PELETIER — Peletier commissioners voted 4-0 March 6 to adopt a nuisance ordinance amendment designed to enhance efforts to clean up properties considered eyesores or safety hazards.
The vote came during the panel’s monthly regular meeting in the town hall off Highway 58.
As the mainland western Carteret County town has transitioned the last few years from a largely rural municipality – with lots of undeveloped farmland and wooded tracts – to an increasingly suburban and beach bedroom community with many new residential subdivisions, residents have clamored for cleanups.
But the town’s part-time code enforcement officer, Kris Jensen, a full-time Carteret County Sheriff’s Office deputy, has frequently been hamstrung by a lack of teeth in the nuisance ordinance.
During many recent town board meetings, including the one March 6, he has said he often gets some voluntary compliance when he talks to owners of property with dilapidated trailers and overgrown vegetation and other problems, but property owners’ cleanup efforts often stop and there’s sometimes little he can do.
The ordinance amendment, according to town attorney Brett DeSelms, provides “objective criteria – for example, an 8-inch height limit for grass and weeds – that will enable Lt. Jensen to enforce the rules more effectively. It’s much better for him (Lt.

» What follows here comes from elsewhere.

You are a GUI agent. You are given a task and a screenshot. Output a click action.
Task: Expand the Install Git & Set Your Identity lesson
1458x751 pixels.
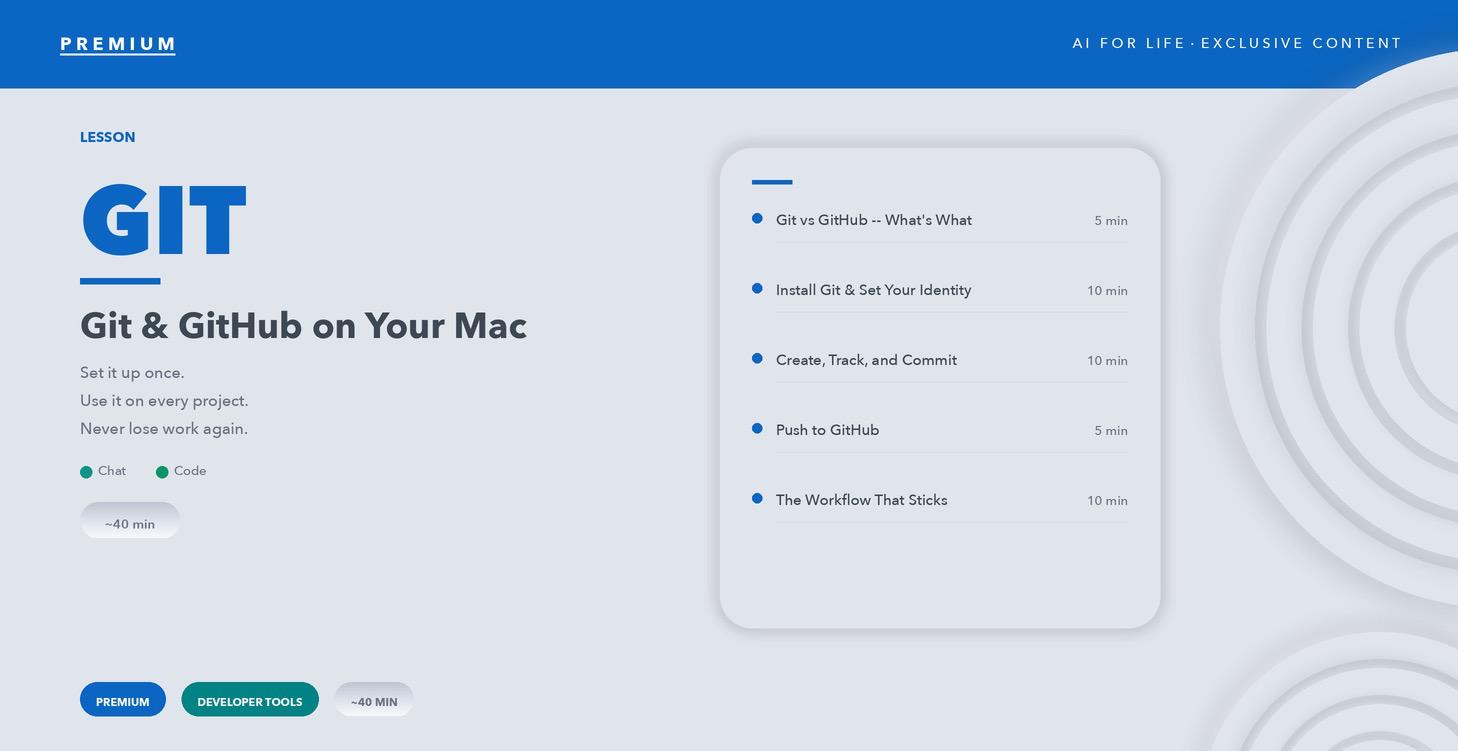[873, 290]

Jensen) and for me to follow up” with paperwork, DeSelms said.
Under the ordinance amendment adopted by the board, the town can now order a property owner to take action – for example, mowing vegetation taller than allowed – and if the owner doesn’t take action, hire someone to do the job and assess the cost as a property tax lien.
The problem with that, however, is that the town could have to wait a year until taxes are due to recoup the costs.
As a result of that problem, Commissioner Tim Quinn suggested that the town also be allowed to assess a $175 administrative fee to pay for the staff and attorney’s time, along with the tax lien.
DeSelms agreed that was a reasonable approach but noted that the idea is still to get property owners to comply with the provisions of the nuisance ordinance.
“I think it (the ordinance) will be effective,” the attorney said.
After the required public hearing, Quinn made the successful motion to approve the ordinance amendment as drafted by DeSelms, with the addition of the $175 administrative fee.
Contact Brad Rich at 252-864-1532; email brad@thenewstimes.com; or follow on Twitter @brichccnt.
(2) comments
Peletier is a town that can't afford to provide citizens basic services but they're going to spend money having properties in violation cleaned up? And then they going to pay court fees? This is the same town that has to take several months to digest a proposed ordinance and figure out how to enforce said ordinance. My head hurts!
Do I hear banjos a playing and see more toes than teeth at those meetings ?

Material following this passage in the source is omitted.